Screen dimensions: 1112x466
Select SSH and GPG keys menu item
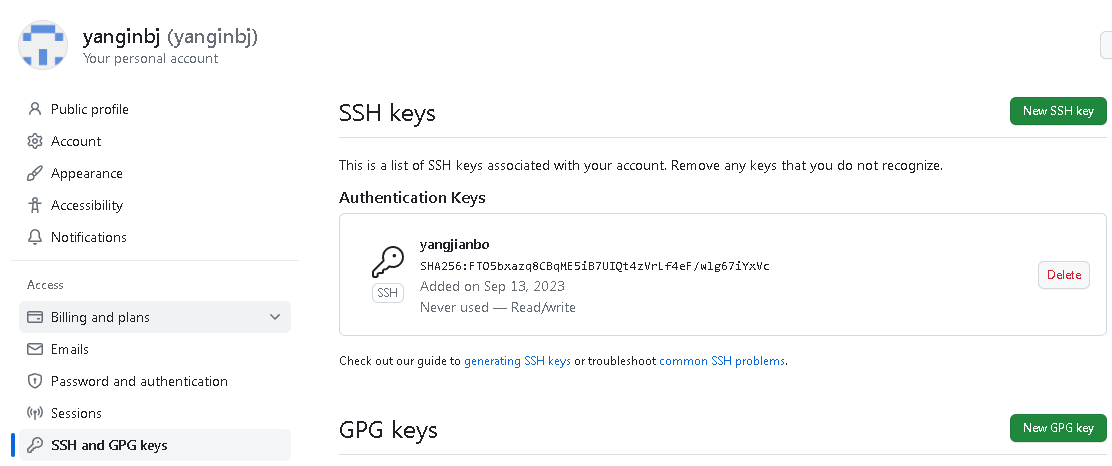[109, 445]
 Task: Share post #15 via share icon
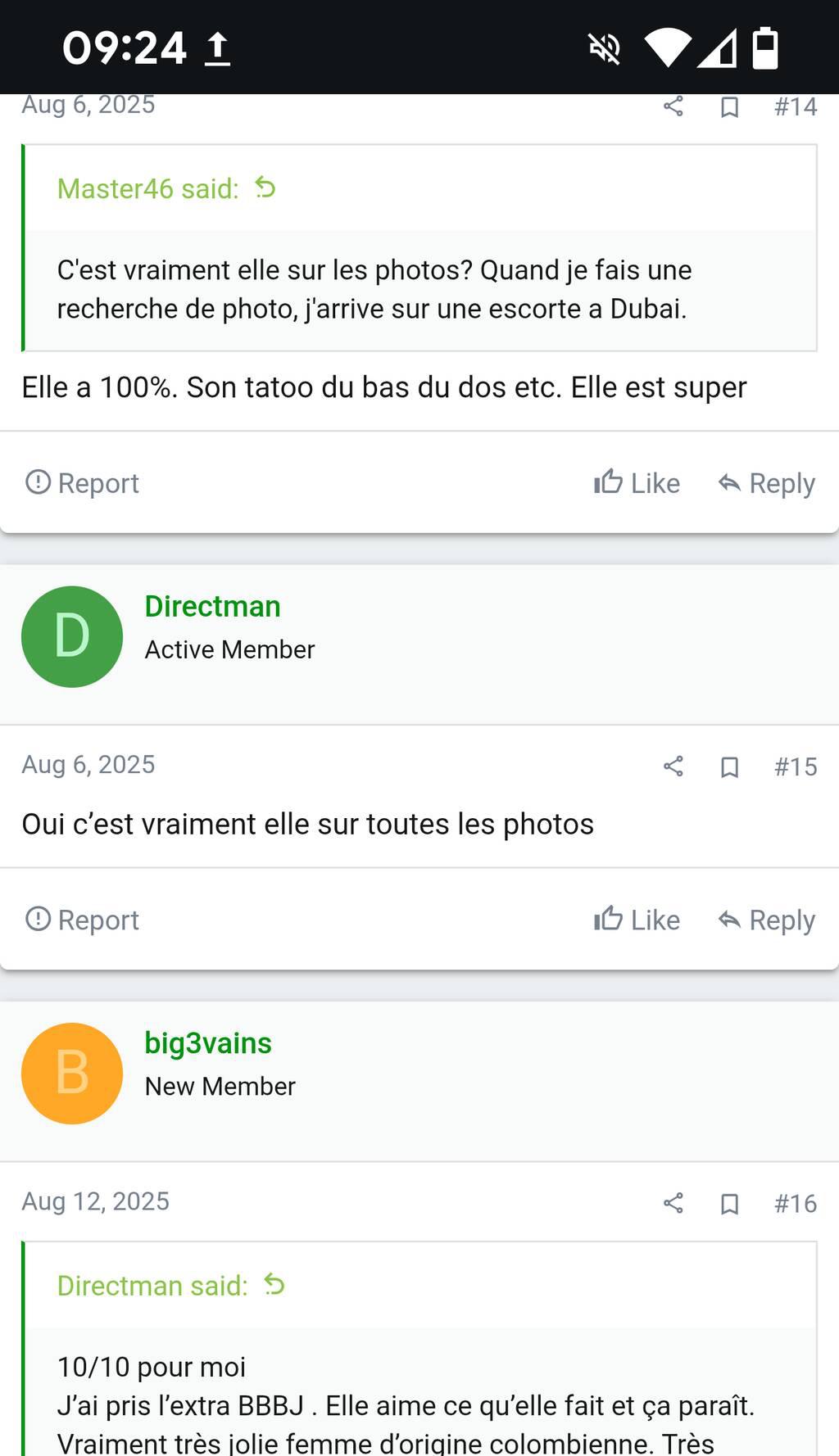pos(673,766)
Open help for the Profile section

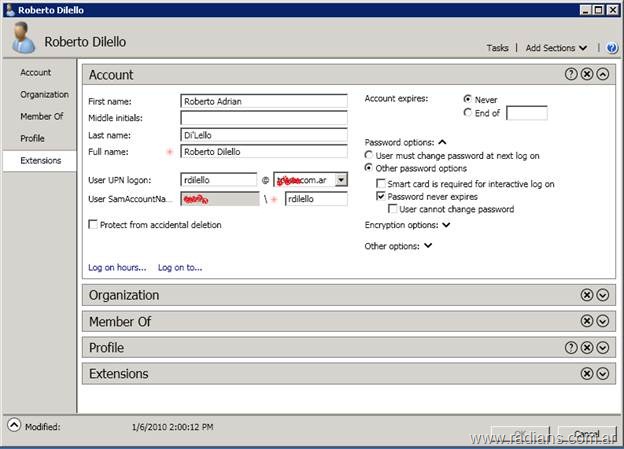(x=571, y=347)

——

Work instructions:
Although the records contain pictures, print only the rest, exactly as written.

Solution:
Screen dimensions: 1112x466
Select SSH and GPG keys menu item
[109, 445]
 Task: Share post #15 via share icon
pos(673,766)
Open help for the Profile section

(x=571, y=347)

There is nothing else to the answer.